Черта эта, составляющая единственную соль большаковского жанра, и есть лирическая основа его пьес, тот интеграл бесконечной функции, вне которой конечную метафору постигла бы судьба констант и Шершеневичевых метафор. Говоря популярно, не будь в некоторых строчках Большакова такой стихии, к которой Шершеневич как критик обнаруживает курьезную глухоту, коллекция его сравнений представляла бы собою праздную симуляцию расстроенного внимания, не более того. И мы без труда нашли бы экономических виновников такого расстройства.
Фигуральная образность, вот что связывалось всегда в представлении обывателя с понятием поэзии. И так как историческое место разбираемых строф – в истории спроса, то снова нас не должна удивлять та половинчатая новизна, с какою сверх всякой надобности заполняются футуризмом фигурационные гнезда стихотворения, нисколько не задевая другой, единственно существенной, но публике неведомой тематической стороны.
Однако и строй метафоры Шершеневичевой таков, что не кажется она вызванною внутренней потребностью в ней поэта, но внушенной условиями внешнего потребления.

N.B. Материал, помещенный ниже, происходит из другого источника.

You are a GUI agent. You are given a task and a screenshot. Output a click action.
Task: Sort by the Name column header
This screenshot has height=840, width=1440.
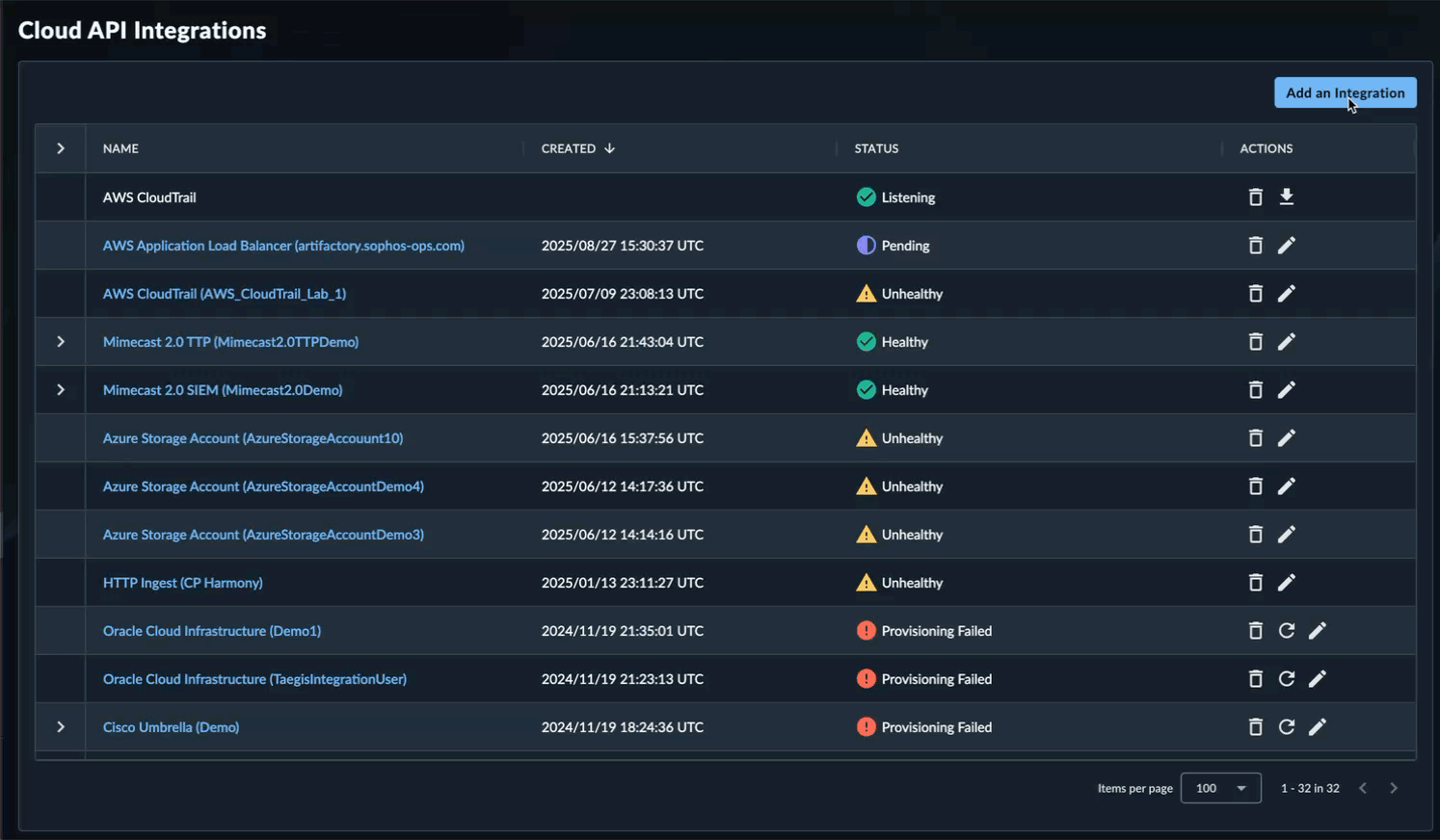(x=120, y=148)
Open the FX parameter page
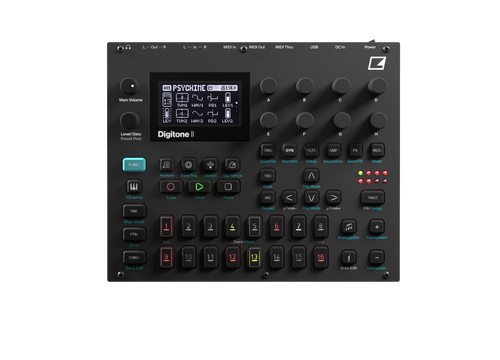500x360 pixels. pos(355,150)
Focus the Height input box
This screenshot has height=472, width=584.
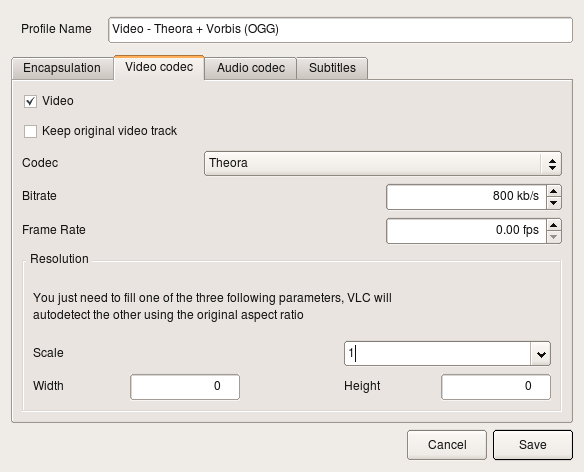pyautogui.click(x=496, y=387)
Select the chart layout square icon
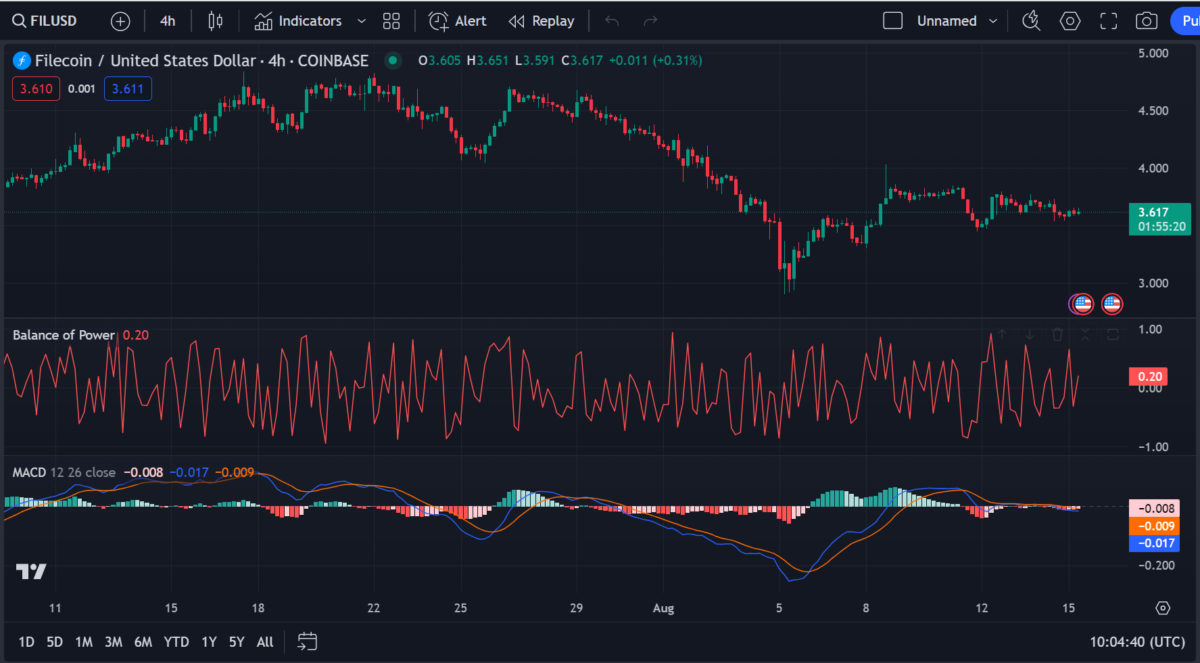The image size is (1200, 663). [893, 21]
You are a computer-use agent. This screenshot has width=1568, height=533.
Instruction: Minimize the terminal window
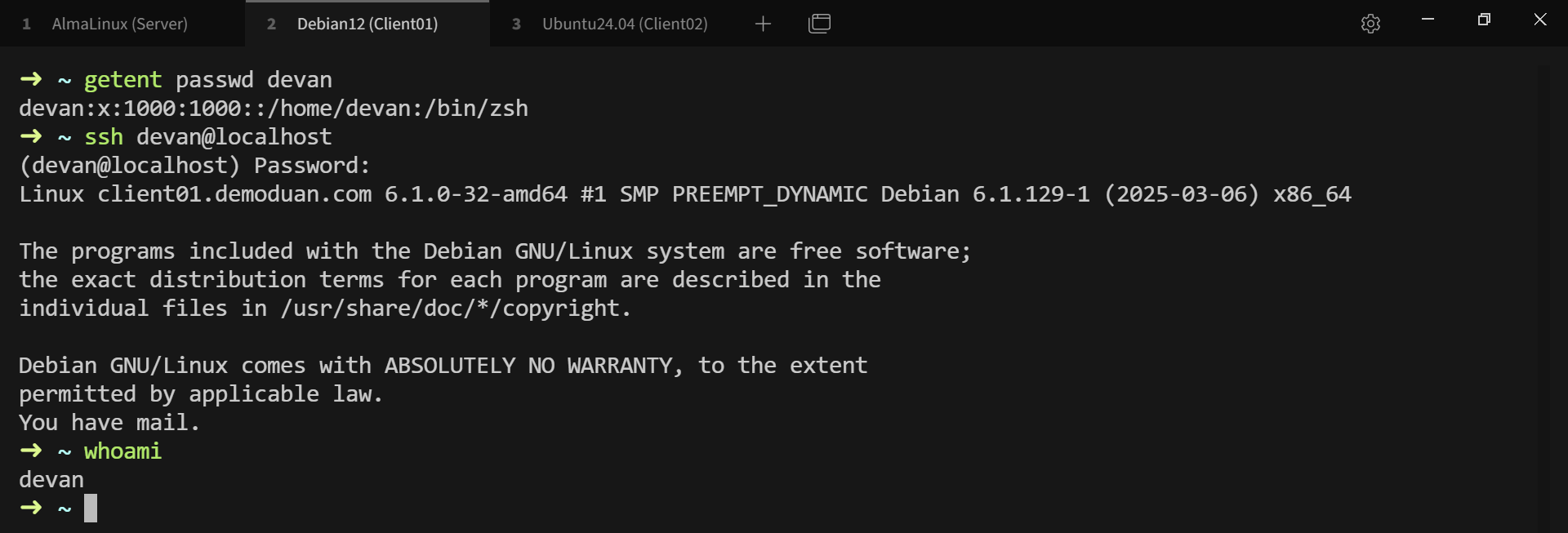(1428, 20)
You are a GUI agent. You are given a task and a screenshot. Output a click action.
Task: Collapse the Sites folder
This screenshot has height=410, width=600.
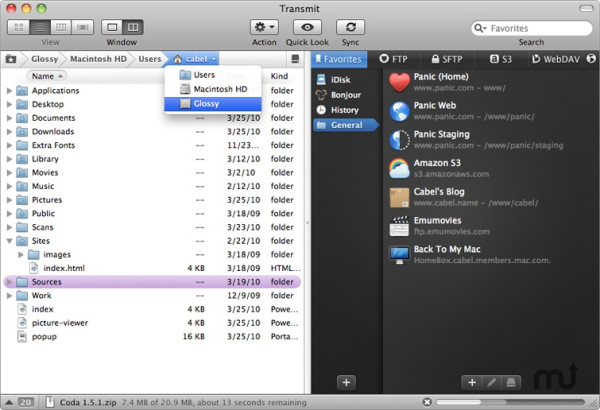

Если метафору хочется сравнить с тем узорчатым замком, ключ от коего хранит один лишь поэт, да и то – в худших случаях, с замком, сквозь скважину которого разве только подсмотришь за таящейся в stanz’e затворницей (см. Dante, De vulgari eloquio [43] , игра слов: stanza – горница и станс – стихотворная форма), ключи от Шершеневичевских затворов – в руках любителей из толпы.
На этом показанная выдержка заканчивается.